Looking at your library's future requires great imagination, considerable research, coordinated teamwork, and lots of community support. Involving everybody in your community, right from the beginning, is the most essential part of a successful library building program. The opportunities for participating are boundless: community members can be called on to contribute professional and other skills to the project; advocate community library needs to neighbors, friends and colleagues; or work on the project in an official capacity as, for example, a member of the building committee. Library staff can contribute their insights and programmatic needs to the project. Local officials will also be involved, including the town manager or mayor, the local finance director, the town or city building inspector, and the fire marshal. Local media can inform the community about the project and publish visual "progress reports." Everyone can take part, especially in developing community support and raising funds. In many ways, the project will reflect the hopes and aspirations of the community for its future.

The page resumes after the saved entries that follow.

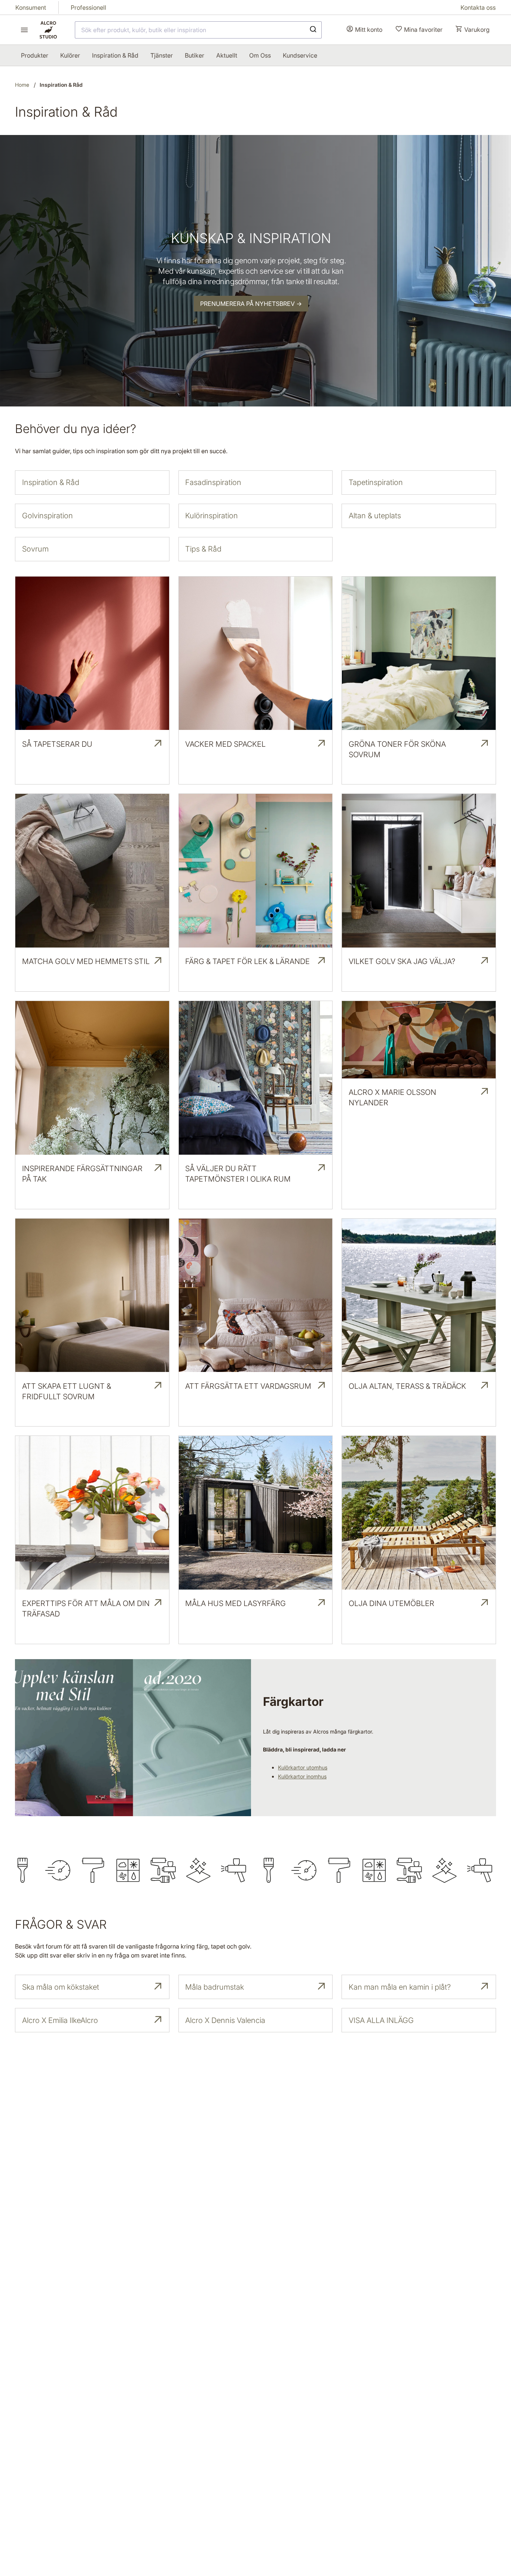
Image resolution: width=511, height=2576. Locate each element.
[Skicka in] (312, 30)
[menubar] (169, 55)
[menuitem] (34, 55)
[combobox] (198, 30)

Planning is essential. Though it's becoming harder and harder to do, what you're trying to see is what your library should look like twenty years in the future. This does not mean that your initial plans won't change and evolve as you go along. Experts predict that the rapid social and technological changes that we are currently experiencing will continue, and probably accelerate. You can start developing your own library of the future by looking at population projections. How many people will be living in your community in twenty years? What are their age ranges, educational levels, and income levels likely to be? What kinds of businesses and industries will be located in your city or town? How will community members conduct business, do research, learn what they need to know? What kinds of leisure activities and entertainment will they want? What kinds of spaces will be needed in the library for meetings, study groups, tutoring sessions, storyhours and other library programs? What kinds of spaces will be needed for materials, computer workstations, staff work areas? In light of continuing rapid changes in technology and community needs, can the design be flexible enough to change as needs change?
Your library of the future will need a dedicated team to bring it into being. Recruiting the essential building committee members with the necessary skills is the first step. The building committee and the library director will shepherd the project through all of the steps from beginning to end. They will hire two other essential team members - the architect and the library building consultant. Many other people will come (and, in some cases, go) during the process, including state and local officials as well as community members who lend their support and expertise to particular issues or steps in the process. Working together, the building committee, the library director, the architect and the library consultant will guide the project to its successful completion, adding the contractor or construction manager to the team when you are ready to build. The roles of the library director, the architect and the library consultant are different, and should not be combined. Roles can be assigned flexibly, however, depending on the needs of the project, available resources, and each individual's previous experience, abilities and time constraints. For example, any one of the three could be asked to write the building program; but the other two would be expected to review and comment on it extensively. The perspective of the library consultant is essential to the project. The consultant brings his or her library construction experience to the process as an outside observer, who has successfully gone through the process before.